Nachhaltige Hotels: Wie ein PMS umweltfreundlichere Abläufe unterstützt

Jahrelang wurde Nachhaltigkeit im Gastgewerbe vor allem mit sichtbaren Umweltinitiativen in Verbindung gebracht: der Verzicht auf Pflegeprodukte in Plastikverpackungen, die Installation von Solaranlagen oder Gäste dazu zu ermutigen, Handtücher wiederzuverwenden. Diese Maßnahmen bleiben wichtig, erzählen aber längst nicht mehr die ganze Geschichte. Wer heute nachhaltige Hotels betreiben möchte, muss deutlich tiefer ansetzen als bei rein oberflächlichen Maßnahmen.

Mery Royo
Mery Royo
14. Juli 2026
GreenOption

Heute wird Nachhaltigkeit in Hotels zunehmend ebenso zur betrieblichen wie zur ökologischen Herausforderung. Steigende Energiekosten, Personalmangel, sich wandelnde Gästeerwartungen und wachsende ESG-Anforderungen zwingen Hotels dazu, ihre täglichen Betriebsabläufe zu überdenken. Nachhaltigkeit bedeutet längst nicht mehr nur, die Umweltbelastung zu reduzieren – es geht darum, effizientere und widerstandsfähigere Unternehmen aufzubauen.

 

Für viele Häuser bedeutet das, über einmalige Maßnahmen hinauszudenken und sich stattdessen auf die täglichen betrieblichen Entscheidungen zu konzentrieren.
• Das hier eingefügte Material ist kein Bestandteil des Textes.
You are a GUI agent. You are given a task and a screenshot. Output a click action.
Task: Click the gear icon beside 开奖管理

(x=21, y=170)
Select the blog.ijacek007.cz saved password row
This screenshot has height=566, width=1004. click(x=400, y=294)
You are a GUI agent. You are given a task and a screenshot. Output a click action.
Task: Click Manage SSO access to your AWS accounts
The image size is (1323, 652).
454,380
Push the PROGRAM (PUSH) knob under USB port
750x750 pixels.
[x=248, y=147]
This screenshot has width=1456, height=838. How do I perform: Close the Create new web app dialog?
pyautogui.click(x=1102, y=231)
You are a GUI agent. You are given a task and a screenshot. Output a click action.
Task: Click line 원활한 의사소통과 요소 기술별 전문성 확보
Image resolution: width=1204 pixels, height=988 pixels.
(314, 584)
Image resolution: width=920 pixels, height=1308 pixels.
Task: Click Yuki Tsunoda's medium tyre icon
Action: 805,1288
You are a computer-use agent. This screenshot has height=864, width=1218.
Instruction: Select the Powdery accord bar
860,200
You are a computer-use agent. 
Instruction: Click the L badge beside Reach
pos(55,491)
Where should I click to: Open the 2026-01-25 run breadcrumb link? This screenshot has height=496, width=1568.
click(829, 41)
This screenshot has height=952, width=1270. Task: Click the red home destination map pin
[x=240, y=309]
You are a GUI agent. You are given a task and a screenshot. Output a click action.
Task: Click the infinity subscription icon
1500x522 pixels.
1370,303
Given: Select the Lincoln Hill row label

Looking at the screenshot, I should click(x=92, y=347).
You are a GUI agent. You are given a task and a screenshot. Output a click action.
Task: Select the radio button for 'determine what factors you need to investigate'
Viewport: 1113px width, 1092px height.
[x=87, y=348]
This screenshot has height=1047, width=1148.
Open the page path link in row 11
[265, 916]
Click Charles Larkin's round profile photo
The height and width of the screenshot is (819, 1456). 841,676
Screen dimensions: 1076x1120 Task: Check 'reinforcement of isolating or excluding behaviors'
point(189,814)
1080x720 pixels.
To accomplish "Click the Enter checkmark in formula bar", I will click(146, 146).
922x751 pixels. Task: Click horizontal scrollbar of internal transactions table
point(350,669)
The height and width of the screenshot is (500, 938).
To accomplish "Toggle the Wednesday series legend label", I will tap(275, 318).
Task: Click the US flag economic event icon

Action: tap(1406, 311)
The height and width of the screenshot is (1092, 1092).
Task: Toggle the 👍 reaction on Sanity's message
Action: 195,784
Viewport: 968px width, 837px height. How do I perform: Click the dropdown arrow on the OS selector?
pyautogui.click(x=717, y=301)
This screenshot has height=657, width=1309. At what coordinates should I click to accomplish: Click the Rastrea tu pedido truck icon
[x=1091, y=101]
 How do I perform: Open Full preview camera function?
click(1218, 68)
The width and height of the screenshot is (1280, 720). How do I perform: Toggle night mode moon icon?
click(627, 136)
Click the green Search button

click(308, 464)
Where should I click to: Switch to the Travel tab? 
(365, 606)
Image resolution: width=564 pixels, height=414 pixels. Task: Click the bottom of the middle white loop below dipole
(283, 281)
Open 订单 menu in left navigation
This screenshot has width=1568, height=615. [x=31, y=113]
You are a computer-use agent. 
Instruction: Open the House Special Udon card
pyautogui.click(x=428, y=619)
Technologie wird dabei zunehmend zur Brücke zwischen den Zielen nachhaltiger Hotels und deren praktischer Umsetzung.

Nachhaltigkeit beginnt bei alltäglichen Entscheidungen

Wenn Menschen an nachhaltige Hotels denken, haben sie oft große Investitionen oder ambitionierte Renovierungsprojekte vor Augen. In Wirklichkeit liegen einige der größten Chancen in den kleinen Entscheidungen, die hunderte Male am Tag getroffen werden.

 

Wie oft werden Zimmer gereinigt, obwohl Gäste diesen Service gar nicht benötigen? Wie viel Wasser, Strom und Reinigungsmittel werden unnötig verbraucht? Wie viel Arbeitszeit verbringt das Personal damit, Anfragen manuell zwischen Rezeption und Housekeeping zu koordinieren?

 

Einzeln betrachtet mögen diese Handlungen unbedeutend erscheinen. Über hunderte Zimmer und tausende Gästeaufenthalte hinweg summiert sich ihre Wirkung jedoch erheblich – nicht nur ökologisch, sondern auch finanziell.

 

Aus diesem Grund ist operative Nachhaltigkeit zu einem so wichtigen Thema in der Hotelbranche geworden. Statt zusätzliche Prozesse einzuführen, suchen Hotels nach Wegen, bestehende Abläufe intelligenter zu gestalten – um Verschwendung zu reduzieren und gleichzeitig den von Gästen erwarteten Servicestandard zu halten.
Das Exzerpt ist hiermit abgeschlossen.